A final object is to design the invention as a kit made up of few parts which may be compactly stored, assembled or taken apart by any person using the swimming pool, and without the need of tools.
A better understanding of the invention may be gained by reference to the accompanying drawing, in which:
FIG. 1 is a plan view of a portion of the swimming pool, showing a cleaning installation employing the improved guiding unit;
FIG. 2 is a group perspective view of the guiding unit components;
FIG. 3 is an enlarged section of the improved guide bar, taken on the line 3--3 of FIG. 1;
FIG. 4 is a plan view of a short tie bar, with a longer one indicated by dot-and-dash lines; and
FIG. 5 is a magnified section on the line 5--5 of FIG. 1.

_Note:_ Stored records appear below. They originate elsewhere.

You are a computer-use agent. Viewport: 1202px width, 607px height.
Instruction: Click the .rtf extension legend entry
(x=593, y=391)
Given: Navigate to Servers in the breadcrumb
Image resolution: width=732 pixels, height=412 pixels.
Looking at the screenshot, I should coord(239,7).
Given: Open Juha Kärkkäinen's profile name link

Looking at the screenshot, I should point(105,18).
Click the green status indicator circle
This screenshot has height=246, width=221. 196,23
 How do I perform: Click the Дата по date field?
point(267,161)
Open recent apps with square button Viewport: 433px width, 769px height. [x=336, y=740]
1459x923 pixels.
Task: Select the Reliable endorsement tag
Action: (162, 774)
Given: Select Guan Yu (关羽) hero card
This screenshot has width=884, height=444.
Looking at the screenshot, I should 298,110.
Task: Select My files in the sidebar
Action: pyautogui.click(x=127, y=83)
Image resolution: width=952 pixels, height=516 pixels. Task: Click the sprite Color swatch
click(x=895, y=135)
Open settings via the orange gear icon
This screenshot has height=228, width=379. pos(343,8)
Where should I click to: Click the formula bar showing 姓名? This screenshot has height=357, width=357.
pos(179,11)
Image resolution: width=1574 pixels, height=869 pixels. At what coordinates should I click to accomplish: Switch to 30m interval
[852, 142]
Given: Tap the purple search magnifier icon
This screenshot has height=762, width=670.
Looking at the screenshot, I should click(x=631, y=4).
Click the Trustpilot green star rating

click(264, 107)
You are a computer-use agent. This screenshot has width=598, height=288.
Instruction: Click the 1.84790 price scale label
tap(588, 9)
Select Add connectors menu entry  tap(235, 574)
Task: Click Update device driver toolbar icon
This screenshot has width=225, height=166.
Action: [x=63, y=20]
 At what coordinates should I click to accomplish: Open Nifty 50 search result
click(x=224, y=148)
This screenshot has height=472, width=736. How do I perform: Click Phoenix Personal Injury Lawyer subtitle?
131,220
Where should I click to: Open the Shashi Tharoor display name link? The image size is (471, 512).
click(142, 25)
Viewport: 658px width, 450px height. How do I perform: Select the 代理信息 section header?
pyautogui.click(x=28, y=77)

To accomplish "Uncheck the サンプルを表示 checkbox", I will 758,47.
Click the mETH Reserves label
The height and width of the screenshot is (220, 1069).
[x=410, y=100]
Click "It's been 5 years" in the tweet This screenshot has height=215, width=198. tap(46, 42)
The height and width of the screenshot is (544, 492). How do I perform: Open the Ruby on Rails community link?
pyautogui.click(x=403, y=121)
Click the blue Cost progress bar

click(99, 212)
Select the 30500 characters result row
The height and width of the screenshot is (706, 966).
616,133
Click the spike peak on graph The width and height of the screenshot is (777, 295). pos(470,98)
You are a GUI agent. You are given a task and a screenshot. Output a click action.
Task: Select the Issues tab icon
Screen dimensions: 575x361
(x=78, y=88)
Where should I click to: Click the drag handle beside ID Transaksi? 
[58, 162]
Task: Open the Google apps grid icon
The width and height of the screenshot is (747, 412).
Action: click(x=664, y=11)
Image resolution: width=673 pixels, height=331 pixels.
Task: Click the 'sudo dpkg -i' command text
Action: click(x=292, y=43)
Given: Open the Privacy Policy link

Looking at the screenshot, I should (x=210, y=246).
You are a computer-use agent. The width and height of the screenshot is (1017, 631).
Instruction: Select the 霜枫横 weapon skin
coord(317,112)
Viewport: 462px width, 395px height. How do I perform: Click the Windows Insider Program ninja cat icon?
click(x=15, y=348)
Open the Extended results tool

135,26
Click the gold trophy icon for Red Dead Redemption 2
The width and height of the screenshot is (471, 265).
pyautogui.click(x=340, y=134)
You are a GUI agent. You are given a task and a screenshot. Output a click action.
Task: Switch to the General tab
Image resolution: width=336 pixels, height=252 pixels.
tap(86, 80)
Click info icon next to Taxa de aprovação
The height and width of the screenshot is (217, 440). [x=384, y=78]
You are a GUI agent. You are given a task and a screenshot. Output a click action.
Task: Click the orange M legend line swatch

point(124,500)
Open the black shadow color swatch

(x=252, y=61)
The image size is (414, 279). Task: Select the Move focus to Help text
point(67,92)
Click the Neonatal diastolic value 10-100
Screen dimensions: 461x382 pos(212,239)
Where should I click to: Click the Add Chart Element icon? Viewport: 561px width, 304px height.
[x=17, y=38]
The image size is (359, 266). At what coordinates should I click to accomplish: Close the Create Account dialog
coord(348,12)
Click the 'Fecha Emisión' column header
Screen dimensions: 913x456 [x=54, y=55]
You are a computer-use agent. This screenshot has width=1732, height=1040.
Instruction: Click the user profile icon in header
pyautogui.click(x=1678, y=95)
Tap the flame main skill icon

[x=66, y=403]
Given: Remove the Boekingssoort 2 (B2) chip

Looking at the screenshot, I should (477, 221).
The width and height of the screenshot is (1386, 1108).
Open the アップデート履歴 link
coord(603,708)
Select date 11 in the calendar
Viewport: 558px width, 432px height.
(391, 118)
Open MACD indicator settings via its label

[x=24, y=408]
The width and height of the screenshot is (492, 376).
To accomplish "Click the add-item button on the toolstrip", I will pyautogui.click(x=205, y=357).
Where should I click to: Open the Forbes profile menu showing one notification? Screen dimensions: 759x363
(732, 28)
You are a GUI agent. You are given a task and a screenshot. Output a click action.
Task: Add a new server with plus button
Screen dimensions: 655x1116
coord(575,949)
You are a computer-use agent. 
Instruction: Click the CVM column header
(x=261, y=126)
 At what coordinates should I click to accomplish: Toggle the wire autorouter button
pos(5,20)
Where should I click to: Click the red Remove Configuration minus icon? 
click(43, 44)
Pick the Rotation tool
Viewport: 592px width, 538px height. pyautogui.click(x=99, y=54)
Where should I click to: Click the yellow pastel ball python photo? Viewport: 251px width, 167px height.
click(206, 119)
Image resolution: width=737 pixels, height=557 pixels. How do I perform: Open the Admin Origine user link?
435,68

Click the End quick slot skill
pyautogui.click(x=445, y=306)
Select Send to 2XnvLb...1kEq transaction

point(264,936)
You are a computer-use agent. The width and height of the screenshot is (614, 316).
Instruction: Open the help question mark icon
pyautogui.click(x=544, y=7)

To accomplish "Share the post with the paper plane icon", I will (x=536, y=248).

Referring to the drawing, the mentioned water outlet of the pool is an opening 10a in the wall 10 thereof, the upper half of the opening being indicated in FIG. 5. The element creating the marginal flow of water entering the pool is a pipe 11; and such flow is indicated by the arcuate arrows in FIG. 1.
The improved guiding unit employs the conventional guide bar 12 for deflecting the surface layer of the pool contents toward the outlet 10a. The guide bar 12, which is usually several feet long, is of rectangular cross-section as seen in the lower part of FIG. 2, and hollow as seen in FIG. 3. When made of light metal or plastic substance the guide bar will float on the surface of the pool. It is therefore self-supporting and light.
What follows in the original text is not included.